- MATERIAL TO PROCESS -
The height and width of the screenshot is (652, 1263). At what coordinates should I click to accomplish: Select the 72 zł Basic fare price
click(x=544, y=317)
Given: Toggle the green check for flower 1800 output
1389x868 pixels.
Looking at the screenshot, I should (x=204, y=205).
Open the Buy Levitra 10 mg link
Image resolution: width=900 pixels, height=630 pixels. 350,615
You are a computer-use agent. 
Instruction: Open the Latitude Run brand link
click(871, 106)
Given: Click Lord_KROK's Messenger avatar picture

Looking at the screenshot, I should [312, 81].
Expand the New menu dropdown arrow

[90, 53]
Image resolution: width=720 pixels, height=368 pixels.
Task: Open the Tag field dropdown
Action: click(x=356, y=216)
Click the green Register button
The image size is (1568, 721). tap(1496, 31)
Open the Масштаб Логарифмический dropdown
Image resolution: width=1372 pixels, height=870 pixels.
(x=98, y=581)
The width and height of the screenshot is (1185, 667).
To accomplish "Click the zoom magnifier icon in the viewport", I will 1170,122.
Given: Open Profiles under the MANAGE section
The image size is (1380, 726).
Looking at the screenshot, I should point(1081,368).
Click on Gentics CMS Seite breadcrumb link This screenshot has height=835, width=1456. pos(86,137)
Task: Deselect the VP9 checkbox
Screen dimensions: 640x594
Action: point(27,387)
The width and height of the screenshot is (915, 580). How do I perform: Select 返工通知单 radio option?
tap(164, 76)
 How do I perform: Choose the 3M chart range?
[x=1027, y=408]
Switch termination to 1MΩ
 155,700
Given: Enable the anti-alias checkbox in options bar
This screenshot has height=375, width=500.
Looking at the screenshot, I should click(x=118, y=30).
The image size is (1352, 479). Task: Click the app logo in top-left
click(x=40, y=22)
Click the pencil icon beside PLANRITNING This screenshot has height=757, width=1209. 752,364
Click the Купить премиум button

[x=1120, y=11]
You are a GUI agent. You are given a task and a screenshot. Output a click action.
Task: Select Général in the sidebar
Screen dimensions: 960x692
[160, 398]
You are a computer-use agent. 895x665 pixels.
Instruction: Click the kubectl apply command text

- PROBLEM STATEMENT -
Send back all of the entries exactly, with nothing missing.

- RESULT -
The height and width of the screenshot is (652, 1263). At what coordinates should I click to accomplish: Select the 72 zł Basic fare price
click(x=544, y=317)
Given: Toggle the green check for flower 1800 output
1389x868 pixels.
Looking at the screenshot, I should (x=204, y=205).
Open the Buy Levitra 10 mg link
Image resolution: width=900 pixels, height=630 pixels. 350,615
You are a computer-use agent. 
Instruction: Open the Latitude Run brand link
click(871, 106)
Given: Click Lord_KROK's Messenger avatar picture

Looking at the screenshot, I should [312, 81].
Expand the New menu dropdown arrow

[90, 53]
Image resolution: width=720 pixels, height=368 pixels.
Task: Open the Tag field dropdown
Action: click(x=356, y=216)
Click the green Register button
The image size is (1568, 721). tap(1496, 31)
Open the Масштаб Логарифмический dropdown
Image resolution: width=1372 pixels, height=870 pixels.
(x=98, y=581)
The width and height of the screenshot is (1185, 667).
To accomplish "Click the zoom magnifier icon in the viewport", I will 1170,122.
Given: Open Profiles under the MANAGE section
The image size is (1380, 726).
Looking at the screenshot, I should point(1081,368).
Click on Gentics CMS Seite breadcrumb link This screenshot has height=835, width=1456. pos(86,137)
Task: Deselect the VP9 checkbox
Screen dimensions: 640x594
Action: point(27,387)
The width and height of the screenshot is (915, 580). How do I perform: Select 返工通知单 radio option?
tap(164, 76)
 How do I perform: Choose the 3M chart range?
[x=1027, y=408]
Switch termination to 1MΩ
 155,700
Given: Enable the anti-alias checkbox in options bar
This screenshot has height=375, width=500.
Looking at the screenshot, I should click(x=118, y=30).
The image size is (1352, 479). Task: Click the app logo in top-left
click(x=40, y=22)
Click the pencil icon beside PLANRITNING This screenshot has height=757, width=1209. 752,364
Click the Купить премиум button

[x=1120, y=11]
You are a GUI agent. You are given a task and a screenshot. Output a click action.
Task: Select Général in the sidebar
Screen dimensions: 960x692
[160, 398]
You are a computer-use agent. 895x665 pixels.
Instruction: Click the kubectl apply command text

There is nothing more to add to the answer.